# TopK-Airlines: Experimental Results Analysis

This notebook analyzes the performance of different data structures (Heap, Balanced BST, Skip List) for maintaining Top-K airlines by average rating.

## Experiment Overview
- **Dataset**: Skytrax airline reviews
- **Operations**: Insert, Search, Delete
- **Metrics**: Runtime, Memory usage, Top-K accuracy
- **Data Structures**: Min/Max Heap, Balanced BST, Skip List

## Setup and Imports

In [None]:
import pandas as pd
import numpy as np
import matplotlib.pyplot as plt
import sys
from pathlib import Path

# Add parent directory to path for imports
sys.path.append('..')

# Set plotting style
plt.style.use('seaborn-v0_8-darkgrid')
%matplotlib inline

print("Setup complete!")

## Load Experimental Results

In [None]:
# Load results from experiments
results_path = Path('../results/results.csv')

if results_path.exists():
    results_df = pd.read_csv(results_path)
    print(f"Loaded {len(results_df)} experimental results")
    display(results_df.head(10))
else:
    print("⚠️ No results found.
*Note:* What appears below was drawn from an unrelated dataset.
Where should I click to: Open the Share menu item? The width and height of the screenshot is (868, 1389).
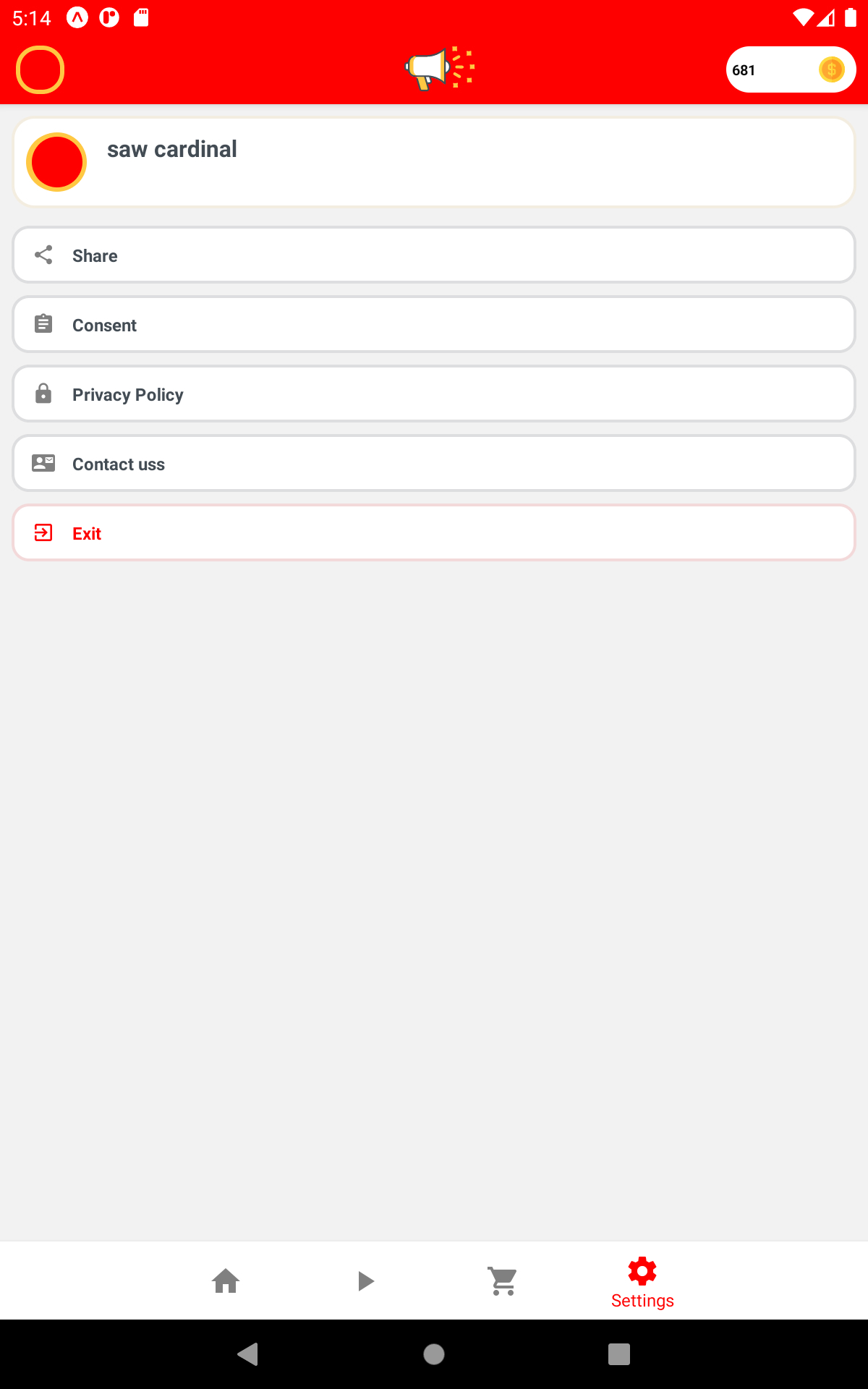[434, 255]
Please run experiments first using: python src/experiment.py")
    results_df = pd.DataFrame()

## Data Summary Statistics

In [None]:
if not results_df.empty:
    print("\n=== Summary Statistics ===")
    print(f"\nData structures tested: {results_df['structure'].unique()}")
    print(f"\nOperations tested: {results_df['operation'].unique() if 'operation' in results_df.columns else 'N/A'}")
    print(f"\nData size range: {results_df['n'].min()} - {results_df['n'].max()}")
    
    # Group statistics
    summary = results_df.groupby('structure').agg({
        'avg_time': ['mean', 'std', 'min', 'max']
    }).round(6)
    display(summary)

## Visualization 1: Runtime Comparison Across Data Structures

In [None]:
if not results_df.empty:
    fig, ax = plt.subplots(figsize=(12, 7))
    
    # Plot each data structure
    structures = results_df['structure'].unique()
    colors = plt.cm.Set2(np.linspace(0, 1, len(structures)))
    
    for idx, structure in enumerate(structures):
        data = results_df[results_df['structure'] == structure].sort_values('n')
        ax.plot(data['n'], data['avg_time'], 
                marker='o', linewidth=2, markersize=8,
                label=structure, color=colors[idx], alpha=0.8)
    
    ax.set_xlabel('Number of Operations (n)', fontsize=12, fontweight='bold')
    ax.set_ylabel('Average Time (seconds)', fontsize=12, fontweight='bold')
    ax.set_title('Runtime Comparison: Top-K Data Structures', fontsize=14, fontweight='bold', pad=20)
    ax.legend(fontsize=11, loc='best')
    ax.grid(True, alpha=0.3)
    
    plt.tight_layout()
    plt.savefig('../results/runtime_comparison.png', dpi=300, bbox_inches='tight')
    plt.show()
    
    print("✅ Plot saved to results/runtime_comparison.png")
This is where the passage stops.